Medicinal value of asiaticoside for Alzheimer's disease as assessed using single-molecule-detection fluorescence correlation spectroscopy, laser-scanning microscopy, transmission electron microscopy, and in silico docking

Background: Identifying agents that inhibit amyloid beta peptide (A beta) aggregation is the ultimate goal for slowing Alzheimer's disease (AD) progression. This study investigated whether the glycoside asiaticoside inhibits A beta(1-42) fibrillation in vitro. Methods: Fluorescence correlation spectroscopy (FCS), evaluating the Brownian diffusion times of moving particles in a small confocal volume at the single-molecule level, was used. If asiaticoside inhibits early A beta(1-42) fibrillation steps, more A beta s would remain free and rapidly diffuse in the confocal volume. In contrast, "weaker or no inhibition" permits a greater number of A beta s to polymerize into oligomers, leading to fibers and gives rise to slow diffusion times in the solution. Trace amounts of 5-carboxytetramethylrhodamine (TAMRA)-labeled A beta(1-42) in the presence of excess unlabeled A beta(1-42) (10 mu M) was used as a fluorescent probe. Steady-state and kinetic-Thioflavin T (ThT) fluorospectroscopy, laser-scanning fluorescence microscopy (LSM), and transmission electron microscopy (TEM) were also used to monitor fibrillation. Binding of asiaticoside with A beta(1-42) at the atomic level was computationally examined using the Molegro Virtual Docker and PatchDock. Results: With 1 h of incubation time for aggregation, FCS data analysis revealed that the diffusion time of TAMRA-A beta(1-42) was 208 +/- 4 mu s, which decreased to 164 +/- 8.0 mu s in the presence of asiaticoside, clearly indicating that asiaticoside inhibited the early stages A beta(1-42) of fibrillation, leaving more free A beta s in the solution and permitting their rapid diffusion in the confocal volume.

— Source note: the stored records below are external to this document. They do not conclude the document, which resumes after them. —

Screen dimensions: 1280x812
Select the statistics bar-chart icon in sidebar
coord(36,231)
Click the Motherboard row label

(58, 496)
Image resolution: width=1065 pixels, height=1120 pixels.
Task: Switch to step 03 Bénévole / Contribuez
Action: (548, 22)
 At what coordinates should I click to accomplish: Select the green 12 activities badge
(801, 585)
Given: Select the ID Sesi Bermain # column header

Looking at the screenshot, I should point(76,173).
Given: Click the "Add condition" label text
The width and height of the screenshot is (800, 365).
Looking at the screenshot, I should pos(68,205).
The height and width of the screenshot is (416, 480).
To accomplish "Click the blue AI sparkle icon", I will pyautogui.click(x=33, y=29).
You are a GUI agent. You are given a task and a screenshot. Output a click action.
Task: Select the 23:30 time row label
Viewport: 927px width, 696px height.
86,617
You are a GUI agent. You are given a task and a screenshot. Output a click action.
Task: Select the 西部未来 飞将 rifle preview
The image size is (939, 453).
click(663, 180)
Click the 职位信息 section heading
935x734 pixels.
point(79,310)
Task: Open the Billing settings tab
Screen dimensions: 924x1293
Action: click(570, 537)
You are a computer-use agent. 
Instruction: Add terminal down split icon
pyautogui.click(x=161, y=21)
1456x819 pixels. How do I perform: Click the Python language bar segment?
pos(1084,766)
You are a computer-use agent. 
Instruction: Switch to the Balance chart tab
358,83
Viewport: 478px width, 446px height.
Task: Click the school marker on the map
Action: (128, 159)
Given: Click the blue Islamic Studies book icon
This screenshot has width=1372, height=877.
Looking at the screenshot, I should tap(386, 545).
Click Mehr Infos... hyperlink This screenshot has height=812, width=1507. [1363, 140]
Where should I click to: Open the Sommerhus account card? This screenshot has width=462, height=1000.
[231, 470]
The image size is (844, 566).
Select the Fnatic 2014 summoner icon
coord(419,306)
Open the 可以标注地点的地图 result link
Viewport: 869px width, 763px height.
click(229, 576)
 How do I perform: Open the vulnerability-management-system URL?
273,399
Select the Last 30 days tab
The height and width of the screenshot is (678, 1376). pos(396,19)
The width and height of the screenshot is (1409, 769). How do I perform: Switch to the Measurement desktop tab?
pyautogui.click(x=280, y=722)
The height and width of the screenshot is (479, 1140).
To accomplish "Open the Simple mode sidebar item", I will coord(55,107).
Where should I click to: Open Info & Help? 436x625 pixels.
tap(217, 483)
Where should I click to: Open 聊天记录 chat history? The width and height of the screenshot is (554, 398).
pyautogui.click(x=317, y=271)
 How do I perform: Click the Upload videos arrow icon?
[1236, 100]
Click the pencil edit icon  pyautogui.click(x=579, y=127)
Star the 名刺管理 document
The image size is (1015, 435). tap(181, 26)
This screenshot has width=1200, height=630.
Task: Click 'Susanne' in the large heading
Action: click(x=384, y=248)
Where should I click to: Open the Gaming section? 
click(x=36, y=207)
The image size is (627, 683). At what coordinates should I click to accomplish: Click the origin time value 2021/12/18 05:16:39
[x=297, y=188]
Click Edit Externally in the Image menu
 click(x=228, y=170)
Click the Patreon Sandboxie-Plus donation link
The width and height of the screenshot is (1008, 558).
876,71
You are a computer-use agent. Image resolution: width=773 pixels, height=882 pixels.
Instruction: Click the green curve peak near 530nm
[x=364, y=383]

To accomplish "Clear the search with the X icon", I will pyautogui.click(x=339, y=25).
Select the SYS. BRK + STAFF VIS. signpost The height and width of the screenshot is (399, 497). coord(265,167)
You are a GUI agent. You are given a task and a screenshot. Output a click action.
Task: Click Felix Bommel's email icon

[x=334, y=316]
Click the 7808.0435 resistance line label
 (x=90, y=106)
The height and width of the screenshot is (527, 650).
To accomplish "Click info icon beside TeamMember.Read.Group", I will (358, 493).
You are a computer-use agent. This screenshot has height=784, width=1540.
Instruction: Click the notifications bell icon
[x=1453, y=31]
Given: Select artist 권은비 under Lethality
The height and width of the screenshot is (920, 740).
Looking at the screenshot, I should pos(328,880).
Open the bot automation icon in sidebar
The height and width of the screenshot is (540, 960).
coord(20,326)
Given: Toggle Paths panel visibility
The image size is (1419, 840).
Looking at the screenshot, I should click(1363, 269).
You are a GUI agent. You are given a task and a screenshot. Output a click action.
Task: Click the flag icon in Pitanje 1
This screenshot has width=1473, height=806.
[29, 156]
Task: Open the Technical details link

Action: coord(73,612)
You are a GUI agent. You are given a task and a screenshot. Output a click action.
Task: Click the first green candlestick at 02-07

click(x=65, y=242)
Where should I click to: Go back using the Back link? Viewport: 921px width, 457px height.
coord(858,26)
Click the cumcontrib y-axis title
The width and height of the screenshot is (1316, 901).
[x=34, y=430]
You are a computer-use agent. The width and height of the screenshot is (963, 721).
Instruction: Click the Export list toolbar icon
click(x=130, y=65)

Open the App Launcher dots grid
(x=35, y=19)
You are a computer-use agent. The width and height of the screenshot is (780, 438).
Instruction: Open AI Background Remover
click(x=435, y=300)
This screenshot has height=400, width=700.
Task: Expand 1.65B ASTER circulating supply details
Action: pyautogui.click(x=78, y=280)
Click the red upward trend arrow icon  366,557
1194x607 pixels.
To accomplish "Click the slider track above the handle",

The inhibitory effects were also evidenced by reduced fiber formation as assessed by steady-state and kinetic ThT fluorospectroscopy, LSM, and TEM. Asiaticoside elongated the lag phase of A beta(1-42) fibrillation, indicating the formation of smaller amyloid species were impaired in the presence of asiaticoside. Molecular docking revealed that asiaticoside binds with amyloid intra-and inter-molecular amino acid residues, which are responsible for beta-sheet formation and longitudinal extension of fibrils. Conclusion: Finally, asiaticoside prevents amyloidogenesis that precedes neurodegeneration in patients with Alzheimer's disease.